DATA FOR ANALYSIS.
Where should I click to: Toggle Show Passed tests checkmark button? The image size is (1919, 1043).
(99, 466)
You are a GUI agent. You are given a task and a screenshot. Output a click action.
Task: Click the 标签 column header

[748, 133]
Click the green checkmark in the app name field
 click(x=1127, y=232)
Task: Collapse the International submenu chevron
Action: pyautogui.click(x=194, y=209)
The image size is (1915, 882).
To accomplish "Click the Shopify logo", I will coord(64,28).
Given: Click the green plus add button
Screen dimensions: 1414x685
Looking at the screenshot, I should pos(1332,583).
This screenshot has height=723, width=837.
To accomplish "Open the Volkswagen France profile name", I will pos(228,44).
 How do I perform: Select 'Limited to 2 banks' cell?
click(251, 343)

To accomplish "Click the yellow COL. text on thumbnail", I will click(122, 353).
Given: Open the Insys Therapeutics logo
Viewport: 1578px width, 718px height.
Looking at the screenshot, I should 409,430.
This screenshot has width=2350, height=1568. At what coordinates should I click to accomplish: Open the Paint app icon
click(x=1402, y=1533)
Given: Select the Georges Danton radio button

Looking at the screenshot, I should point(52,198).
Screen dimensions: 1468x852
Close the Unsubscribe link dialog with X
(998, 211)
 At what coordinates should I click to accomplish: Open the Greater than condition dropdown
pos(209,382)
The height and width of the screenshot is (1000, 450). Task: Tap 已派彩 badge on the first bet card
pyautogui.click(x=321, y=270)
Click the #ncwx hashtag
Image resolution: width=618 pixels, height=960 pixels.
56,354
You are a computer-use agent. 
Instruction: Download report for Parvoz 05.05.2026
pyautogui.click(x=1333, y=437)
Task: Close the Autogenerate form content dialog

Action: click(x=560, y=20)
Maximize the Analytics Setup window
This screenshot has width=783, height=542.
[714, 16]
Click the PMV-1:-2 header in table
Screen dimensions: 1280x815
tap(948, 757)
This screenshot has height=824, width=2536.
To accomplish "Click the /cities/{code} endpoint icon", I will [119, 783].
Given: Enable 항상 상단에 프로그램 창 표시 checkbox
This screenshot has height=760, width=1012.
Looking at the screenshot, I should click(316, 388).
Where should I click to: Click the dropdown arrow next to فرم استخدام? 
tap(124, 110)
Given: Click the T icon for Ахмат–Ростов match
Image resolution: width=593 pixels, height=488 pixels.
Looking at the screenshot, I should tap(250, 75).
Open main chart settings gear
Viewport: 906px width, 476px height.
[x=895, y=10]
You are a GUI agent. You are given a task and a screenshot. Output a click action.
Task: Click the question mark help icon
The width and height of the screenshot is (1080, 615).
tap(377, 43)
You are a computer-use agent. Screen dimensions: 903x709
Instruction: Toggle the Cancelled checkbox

EXERCISE DETAILS.
Only the lines from the one containing "Given: Click the T" through the last line of the records belong in the answer, each written out exactly.

RESULT OF THE EXERCISE.
Given: Click the T icon for Ахмат–Ростов match
Image resolution: width=593 pixels, height=488 pixels.
Looking at the screenshot, I should tap(250, 75).
Open main chart settings gear
Viewport: 906px width, 476px height.
[x=895, y=10]
You are a GUI agent. You are given a task and a screenshot. Output a click action.
Task: Click the question mark help icon
The width and height of the screenshot is (1080, 615).
tap(377, 43)
You are a computer-use agent. Screen dimensions: 903x709
Instruction: Toggle the Cancelled checkbox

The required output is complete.